##### Supplied text #####

January 15, 2010
This is the transcript from an interview with Jesse Hagopian, a Seattle resident who was/is in Haiti when the earthquake struck. Amazing and hard story. Courtesy of “Democracy Now”.
JESSE HAGOPIAN: I’m in Pétionville, just outside of Port-au-Prince, Haiti. We were staying at a hotel here when the earthquake hit. Fortunately, me and my son and my wife, who are all here, we’re fine. We’re untouched by the damage. Our hotel room was completely destroyed, but we weren’t injured at all. But unfortunately, tens of thousands of people have been injured and have lost their homes. It’s just a catastrophic scene.
We had one nurse at our hotel, so he was out front helping people who were coming in who were injured. When word got out that there was a nurse at our hotel, people just started bringing their injured family members to the hotel. I was deputized by the nurse to help in whatever way I could. So he would tell me where a broken bone was, and I had to learn on the sly how to make a splint.

#####

_Things to do_:
1) Please reproduce the part of the Haiti earthquake interview starting with "JESSE HAGOPIAN: I’m" and going on through "a catastrophic scene.".
2) Take up the Haiti earthquake interview after its last sentence and carry it forward.

##### Stored data #####

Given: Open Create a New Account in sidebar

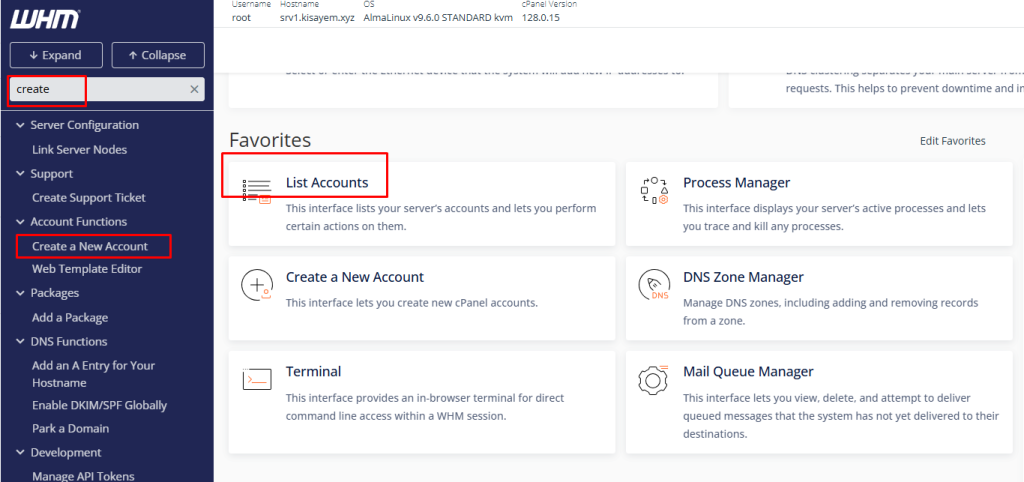Looking at the screenshot, I should (x=90, y=246).
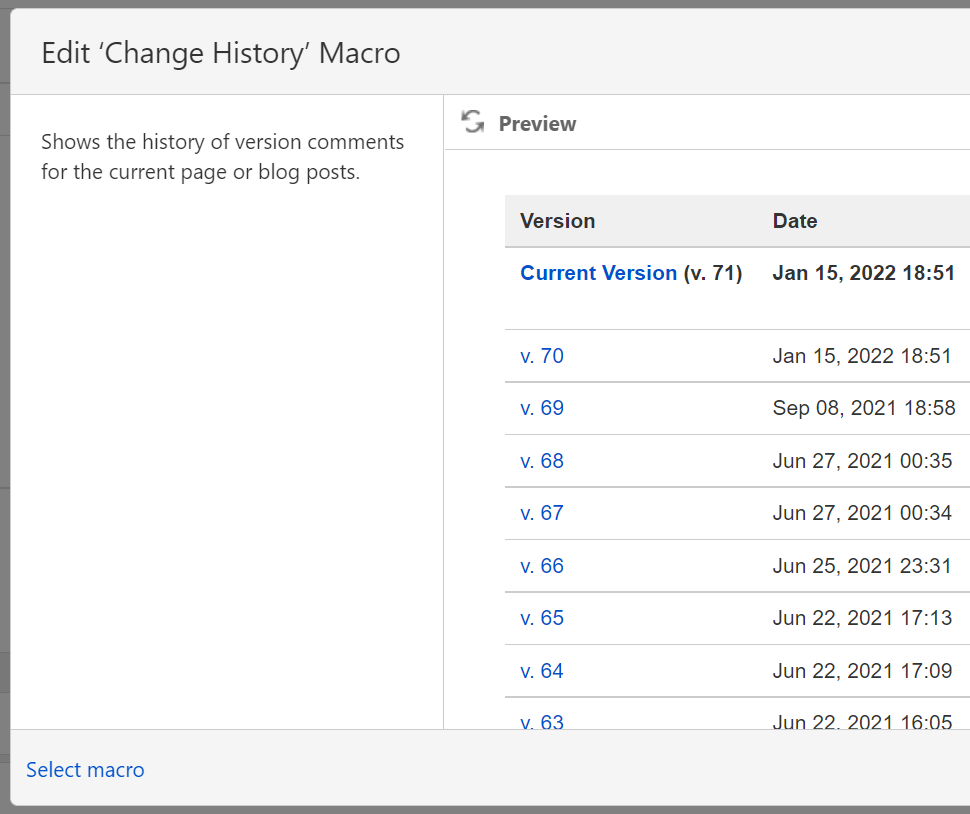
Task: Click the refresh icon beside Preview
Action: tap(471, 122)
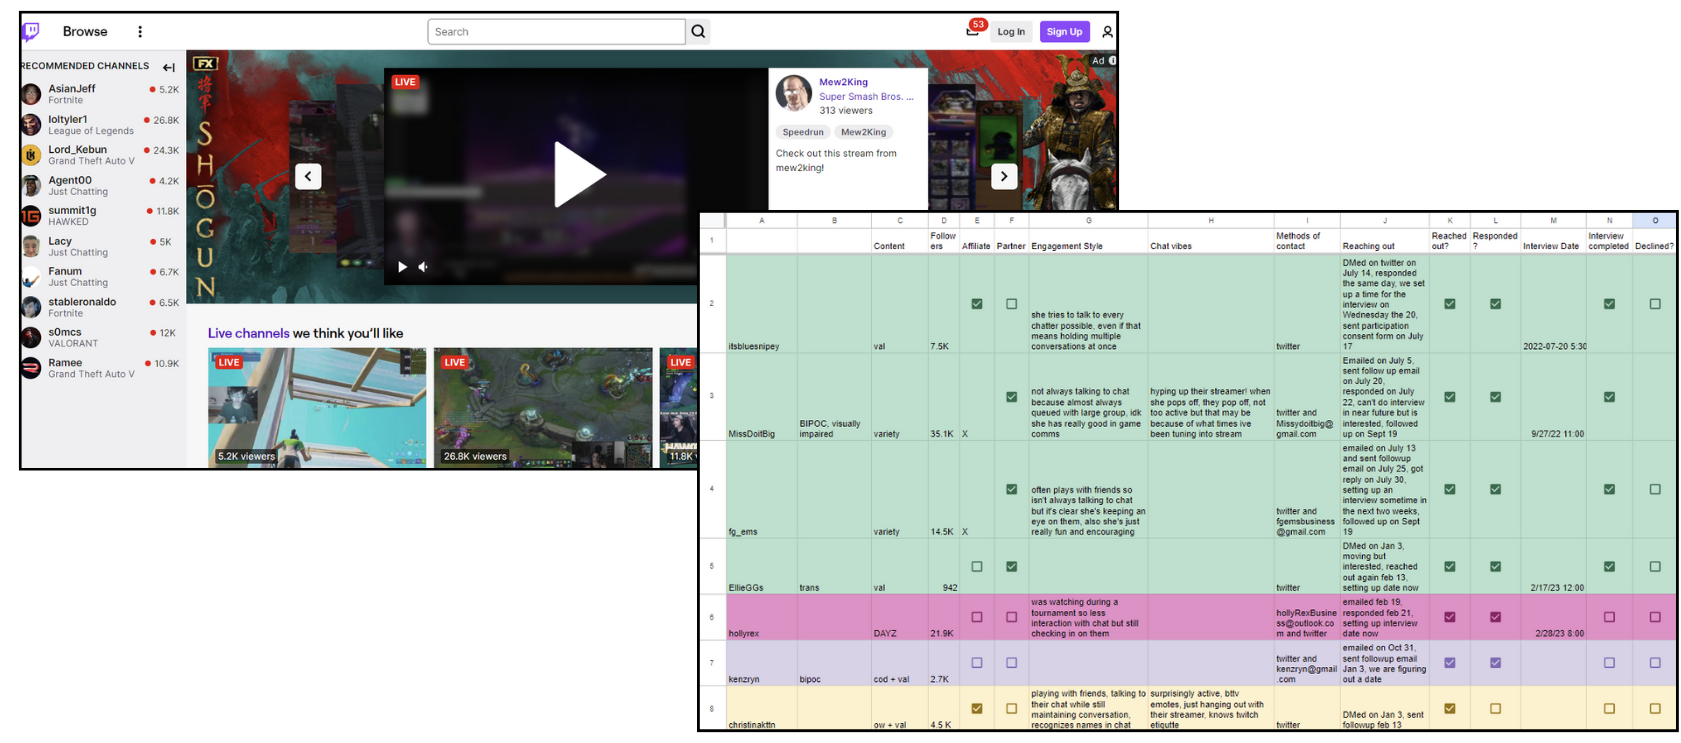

#####

_Results by task_:
1)
JESSE HAGOPIAN: I’m in Pétionville, just outside of Port-au-Prince, Haiti. We were staying at a hotel here when the earthquake hit. Fortunately, me and my son and my wife, who are all here, we’re fine. We’re untouched by the damage. Our hotel room was completely destroyed, but we weren’t injured at all. But unfortunately, tens of thousands of people have been injured and have lost their homes. It’s just a catastrophic scene.

2)
The injuries that we saw over the last two days have just been horrific. It’s hard to describe. I was working on a boy who his father was there speaking in Creole, so we were trying to get a good translation, but basically what he explained was that their house collapsed, and he got out, but his son was trapped under the rubble. But he could—his son could still yell, and they spent all night trying to find him, and finally they dug him out, and they brought him to our hotel, because there was one nurse at our hotel. You knw, most of the hospitals are totally over capacity, and so the fact that there was one nurse was a huge draw to people. So he brought his son here and was barely breathing, and we worked. He had a head injury. His bone was sticking out of his leg. And we worked with the bed sheets that we’d stripped from the hotel and ripped into four-inch-long strips to wrap around his head and his leg to wrap a splint on, but he died right there today in front of us and had to be just carried off.
The injuries just kept coming all day long—head injuries, people with multiple broken legs, people catatonic who couldn’t speak. Everybody is asking for medicine. You know, we don’t have basic—we don’t have Advil. We didn’t have gauze. We don’t have hydrogen peroxide. Like, it was one nurse and me, who happened to be a guest at this hotel because my wife is doing HIV work in the country. I happened to be there to help this nurse, but I have no medical training, and I just had to do whatever he explained to me to do.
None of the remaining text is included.